### Selected text

How to test same object instance in Javascript?

Say I have the following objects in Javascript:

var a = { xxx: 33 };
var b = { xxx: 33 };
var c;

c = a;

What is the Javascript test that will tell me whether I am dealing with the same object instance? In other words, it should return false for a and b, b and c, but true for a and c.

Answers:

Answer

You just need this

if(c == a) {
   // same instance
}

a == b and b == c will return false

Answer

Just a standard equality test:

( a == c ) // true
( a == b ) // false
Answer

I know the question is about checking if two objects are the same instance but this thread will not be complete without the following.

If you are after checking whether 2 objects are the same, a double equal == is enough. However, for value types (primitives), you may be in a for surprise. Check out the following:

var a = 1;  // Integer 1
var b = '1' // String '1'
if (a == b) console.log('Same.');
else console.log('Not same.');

Above will print Same.. To avoid that, use the triple equal === which means two things:

  1. Are they the same value?
  2. Are they the same type?

Or you can use Object.is method like Object.is(a, b).

if (a === b) console.log('Same.');
else console.log('Not same.');
if (Object.is(a, b)) console.log('Same for Object.is.');
else console.log('Not same for Object.is.'); 

Above will print Not same. and Not same for Object.is..

### Data records
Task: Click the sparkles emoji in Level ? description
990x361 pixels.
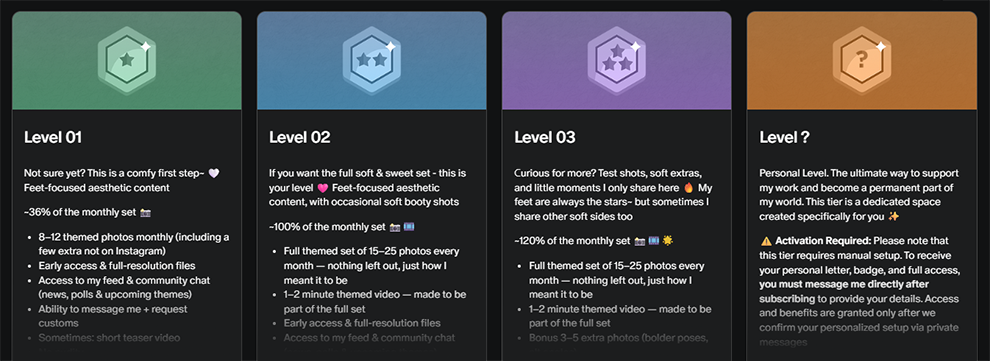Action: point(892,217)
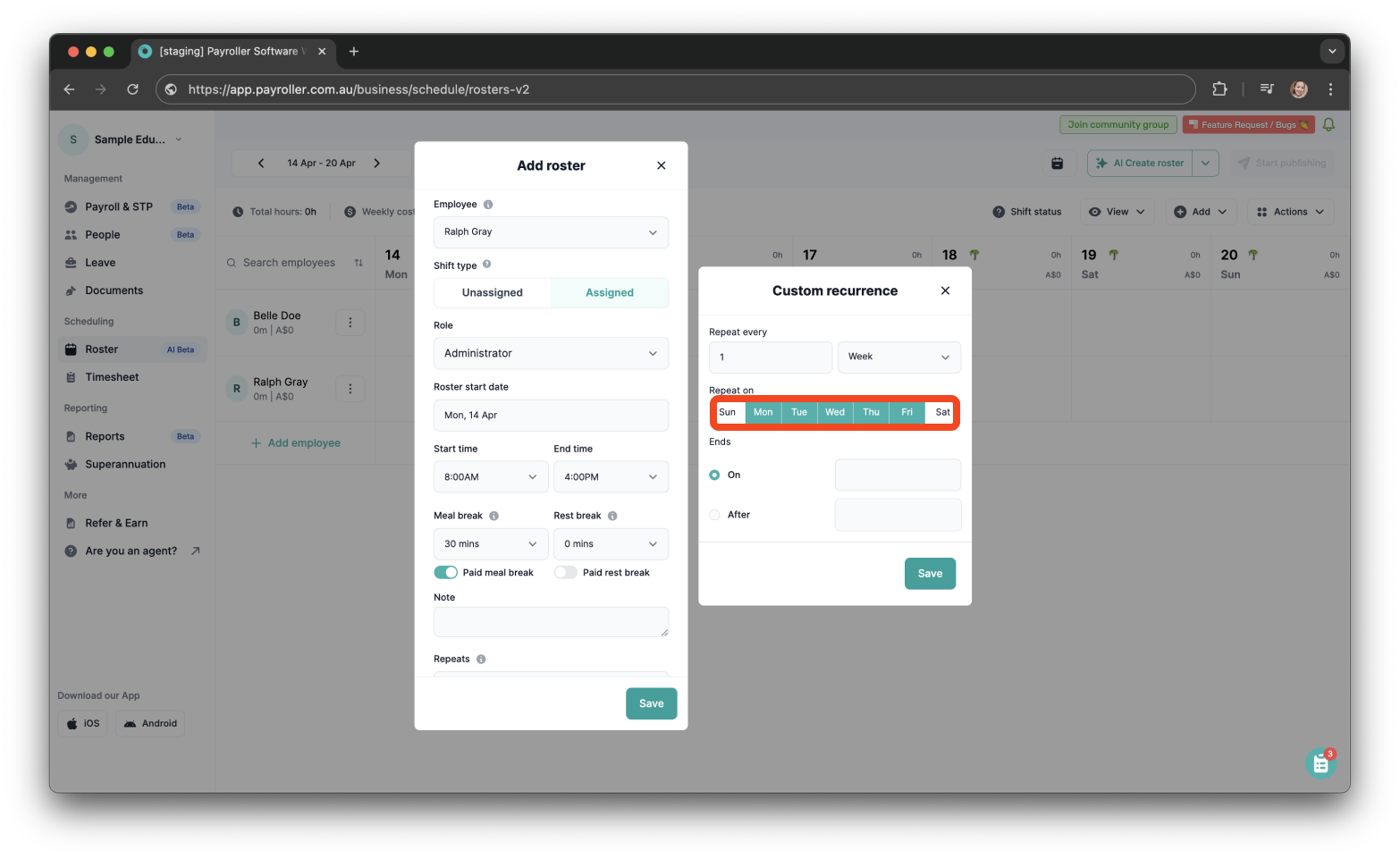Open the Leave page from the sidebar
1400x858 pixels.
pos(98,262)
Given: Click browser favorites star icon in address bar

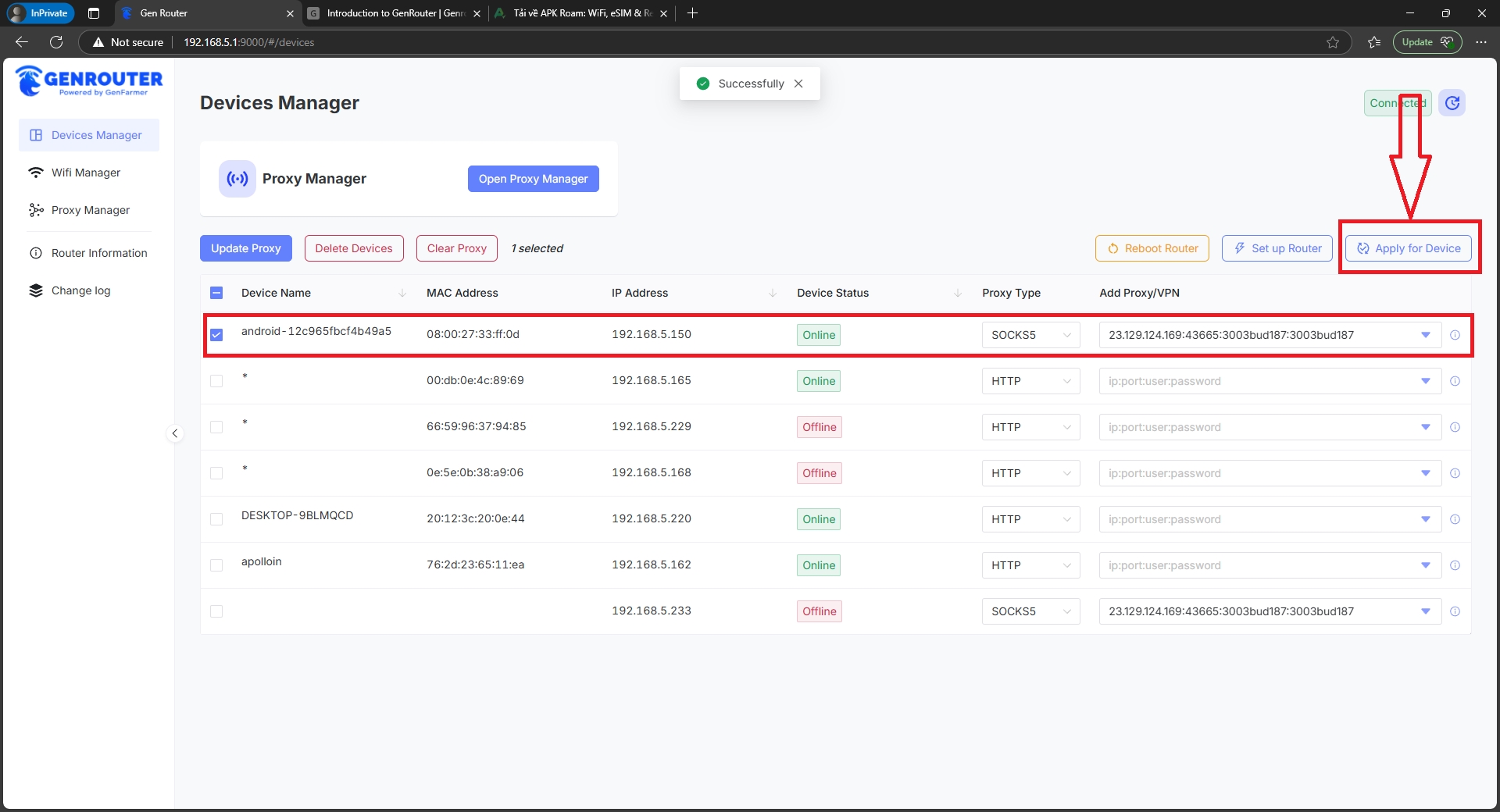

### Exercise A
Copy out the thread on testing object instances in JavaScript word for word, in full.
### Exercise B
Put every line of the records into a Markdown table with the columns Row and Line, numbering the rows and skipping blank lines. Leave the pictures out.
The records are unrelated to the thread on testing object instances in JavaScript.

### Final result A
How to test same object instance in Javascript?

Say I have the following objects in Javascript:

var a = { xxx: 33 };
var b = { xxx: 33 };
var c;

c = a;

What is the Javascript test that will tell me whether I am dealing with the same object instance? In other words, it should return false for a and b, b and c, but true for a and c.

Answers:

Answer

You just need this

if(c == a) {
   // same instance
}

a == b and b == c will return false

Answer

Just a standard equality test:

( a == c ) // true
( a == b ) // false
Answer

I know the question is about checking if two objects are the same instance but this thread will not be complete without the following.

If you are after checking whether 2 objects are the same, a double equal == is enough. However, for value types (primitives), you may be in a for surprise. Check out the following:

var a = 1;  // Integer 1
var b = '1' // String '1'
if (a == b) console.log('Same.');
else console.log('Not same.');

Above will print Same.. To avoid that, use the triple equal === which means two things:

  1. Are they the same value?
  2. Are they the same type?

Or you can use Object.is method like Object.is(a, b).

if (a === b) console.log('Same.');
else console.log('Not same.');
if (Object.is(a, b)) console.log('Same for Object.is.');
else console.log('Not same for Object.is.'); 

Above will print Not same. and Not same for Object.is..

### Final result B
| Row | Line |
|---|---|
| 1 | Task: Click the sparkles emoji in Level ? description |
| 2 | 990x361 pixels. |
| 3 | Action: point(892,217) |
| 4 | Open the Leave page from the sidebar |
| 5 | 1400x858 pixels. |
| 6 | pos(98,262) |
| 7 | Given: Click browser favorites star icon in address bar |